In late February the Gunner CO, Lieutenant Colonel James Heron, a nice enough man but palpably out of his depth commanding Gurkhas, suggested holding a party for various local dignitaries and senior officers. Among the guests was one Reggie Hutton. When Jason Rance was introduced to him, he leant forwards and softly said, ‘When there’s a quiet moment come and talk to me.’ It was only after Jason had drifted off that he realised that Hutton had not spoken English to him but Chinese.
When they did meet up Hutton, smiling, said, ‘Congratulations, you have passed one most important test!’
Jason looked at him nonplussed so Hutton felt he had to explain himself. ‘When I spoke to you in Chinese you didn’t bat an eyelid in surprise. A great attribute.’
‘How did you know I spoke Chinese, sir?’
‘During the war I was in a stay-behind party in which was your boyhood friend Ah Fat and he told me all about you …’
Rudely Jason interrupted. ‘Is he still alive? I do hope so.’
‘Yes, and you will learn what he’s up to all in good time. Now, there’s something I want to tell you about.’ He came nearer and lowered his voice. ‘I am in charge of Special Branch in Singapore and there is a Chinese, named Lee Soon, who worked with me in the same group during the war. He was one of the two Malayan Communist Party’s representative at a so-called Youth Meeting in Calcutta in January when he was told that a Communist uprising was due to start here in Malaya sometime this year. At the meeting and then a Communist get-together there was a Gurkha from Bhutan Estate. He is Kamal Rai, who was my close companion in my hide-away years during the war. I spoke to him recently when I went to stay with the estate manager, Mr Theopulos. I took him to one side and told him about you and if ever it was suggested that he work with you, not to refuse.’

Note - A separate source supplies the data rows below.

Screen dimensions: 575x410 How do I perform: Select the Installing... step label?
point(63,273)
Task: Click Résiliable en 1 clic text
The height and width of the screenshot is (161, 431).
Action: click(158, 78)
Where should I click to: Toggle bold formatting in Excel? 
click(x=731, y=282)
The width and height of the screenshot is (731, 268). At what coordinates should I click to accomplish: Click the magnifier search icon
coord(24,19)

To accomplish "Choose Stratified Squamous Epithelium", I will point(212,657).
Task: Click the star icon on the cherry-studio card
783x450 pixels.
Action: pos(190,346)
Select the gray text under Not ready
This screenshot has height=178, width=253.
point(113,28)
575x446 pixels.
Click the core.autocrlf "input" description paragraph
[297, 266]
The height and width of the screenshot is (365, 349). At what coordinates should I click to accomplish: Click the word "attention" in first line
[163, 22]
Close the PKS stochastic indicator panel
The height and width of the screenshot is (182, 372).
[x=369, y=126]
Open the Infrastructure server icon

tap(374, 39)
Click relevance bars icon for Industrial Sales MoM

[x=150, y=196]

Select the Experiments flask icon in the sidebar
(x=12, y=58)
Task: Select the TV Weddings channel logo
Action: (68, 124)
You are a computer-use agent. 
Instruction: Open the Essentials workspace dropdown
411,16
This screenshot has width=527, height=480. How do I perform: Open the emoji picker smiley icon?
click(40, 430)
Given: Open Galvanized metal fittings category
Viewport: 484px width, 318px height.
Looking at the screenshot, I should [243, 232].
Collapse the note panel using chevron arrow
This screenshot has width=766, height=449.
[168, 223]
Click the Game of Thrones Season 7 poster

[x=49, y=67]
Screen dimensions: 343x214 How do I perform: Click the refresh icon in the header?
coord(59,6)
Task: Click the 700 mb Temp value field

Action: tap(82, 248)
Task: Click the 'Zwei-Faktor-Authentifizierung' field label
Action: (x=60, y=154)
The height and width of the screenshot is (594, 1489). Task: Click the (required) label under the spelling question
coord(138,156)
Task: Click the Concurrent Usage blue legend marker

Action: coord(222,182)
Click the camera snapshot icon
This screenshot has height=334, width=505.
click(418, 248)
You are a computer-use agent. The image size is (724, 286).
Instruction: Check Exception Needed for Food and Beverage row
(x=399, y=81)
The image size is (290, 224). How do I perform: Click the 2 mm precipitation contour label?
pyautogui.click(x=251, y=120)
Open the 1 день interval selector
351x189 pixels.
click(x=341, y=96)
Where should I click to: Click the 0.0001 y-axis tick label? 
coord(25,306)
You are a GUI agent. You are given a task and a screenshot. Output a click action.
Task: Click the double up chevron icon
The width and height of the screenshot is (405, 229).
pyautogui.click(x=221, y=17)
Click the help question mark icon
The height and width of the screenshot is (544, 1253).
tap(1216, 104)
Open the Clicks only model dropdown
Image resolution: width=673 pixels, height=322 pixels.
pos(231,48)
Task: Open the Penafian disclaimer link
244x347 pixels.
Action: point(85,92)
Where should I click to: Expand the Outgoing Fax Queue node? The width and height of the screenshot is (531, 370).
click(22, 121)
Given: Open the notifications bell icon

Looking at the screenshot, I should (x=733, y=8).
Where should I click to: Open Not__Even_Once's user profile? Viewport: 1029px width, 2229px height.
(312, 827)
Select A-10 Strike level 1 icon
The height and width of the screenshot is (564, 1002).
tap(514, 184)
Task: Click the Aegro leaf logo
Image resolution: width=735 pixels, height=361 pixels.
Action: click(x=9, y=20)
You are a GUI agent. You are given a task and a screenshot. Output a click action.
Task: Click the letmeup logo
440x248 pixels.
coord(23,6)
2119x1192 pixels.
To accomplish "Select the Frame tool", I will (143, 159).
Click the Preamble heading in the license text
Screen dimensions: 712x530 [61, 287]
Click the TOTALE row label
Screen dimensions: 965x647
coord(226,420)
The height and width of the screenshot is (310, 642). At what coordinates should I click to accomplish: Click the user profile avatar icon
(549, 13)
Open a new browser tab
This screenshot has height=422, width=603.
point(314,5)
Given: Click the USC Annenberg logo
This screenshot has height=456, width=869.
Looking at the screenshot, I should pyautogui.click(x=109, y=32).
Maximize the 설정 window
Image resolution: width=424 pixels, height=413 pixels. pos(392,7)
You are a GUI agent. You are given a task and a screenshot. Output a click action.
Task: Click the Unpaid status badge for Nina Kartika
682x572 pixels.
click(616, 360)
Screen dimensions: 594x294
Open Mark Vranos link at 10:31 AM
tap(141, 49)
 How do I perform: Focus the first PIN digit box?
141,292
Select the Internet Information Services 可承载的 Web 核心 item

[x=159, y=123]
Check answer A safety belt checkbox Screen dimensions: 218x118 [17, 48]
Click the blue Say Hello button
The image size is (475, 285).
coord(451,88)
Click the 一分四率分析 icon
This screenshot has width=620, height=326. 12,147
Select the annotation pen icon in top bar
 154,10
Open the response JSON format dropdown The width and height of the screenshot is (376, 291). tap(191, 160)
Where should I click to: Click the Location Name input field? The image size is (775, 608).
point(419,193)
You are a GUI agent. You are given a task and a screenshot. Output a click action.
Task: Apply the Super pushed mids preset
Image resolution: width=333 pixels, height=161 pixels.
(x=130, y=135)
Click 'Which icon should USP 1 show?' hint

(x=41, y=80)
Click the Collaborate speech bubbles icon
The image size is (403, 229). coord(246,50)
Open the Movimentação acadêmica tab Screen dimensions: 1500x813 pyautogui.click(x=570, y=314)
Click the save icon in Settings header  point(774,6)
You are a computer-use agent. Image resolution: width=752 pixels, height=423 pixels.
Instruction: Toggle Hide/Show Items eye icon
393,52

Jason gasped. ‘Sir, I knew a Kamal Rai when I lived in Malaya pre-war. I wonder if he’s the same.’
‘Yes, he is the same as he knows you and your boyhood friend Ah Fat. Kamal has been my close agent ever since we met. That would be after you left Malaya, in 1936, wasn’t it?’ He took a sip from the glass in his hand.
‘No, sir, 1938.’
‘I arranged for him to go to Calcutta for the Youth meeting and to act dumb as I wanted to know what Lee Soong was up to and also what the two meetings, the Youth bit and a Communist Party Plenum, were about. On his return, apart from debriefing him, I was also keeping tabs on the Australian Communist leader, Sharkey, who had been at the Calcutta meeting and who stopped off in Singapore where he had a secret meeting with the MCP and urged them to become active.’
‘If I do meet Kamal am I to know about that or will I just meet him as a one-time friend?’
A wine waiter offered them some drinks but both declined, too busy to break off their conversation.
‘If you meet socially, keep it social,’ Reggie continued as though he had not been interrupted. ‘If any situation arises that involves his background, “yes”. My name will be your passport for any skulduggery and when you do meet him, give him my regards. And, for your ears only, there are three Chinese Green Dragon men near Bhutan Estate in the Sepang area who are waiting for matters to turn active and have been warned that this Lee Soon will be visiting them. You don’t know Lee Soong but Kamal does – and hates his guts.’
‘Just one point, sir. A Rabilal Rai from Bhutan Estate tried to enter India by submarine during the war. I and my men captured him, prevented him from drowning. We became friends, he my gunman. He was killed at the end of the war by an Indian soldier who had volunteered for the Azad Hind Fauj, the Free Indian Army, in Burma and I need to go and tell his parents who will not have heard what’s happened to him. When I am in Bhutan Estate looking for his folk, do I also look for Kamal?’
Reggie Hutton considered that then said, ‘no. Let it happen of its own accord.’
Jason thanked him and, after a hand clasp, they drifted apart.
By early March Jason felt it was time for him to go and see Rabilal’s parents and, if the occasion arose, ‘bump into’ Kamal. He asked the Adjutant for a weekend’s leave. Many officers went the few miles to Port Dickson to swim and lounge and Bhutan Estate, under Mr Theopulos, whose uncle had brought the original workforce from Darjeeling in 1904, was not as far. Granted.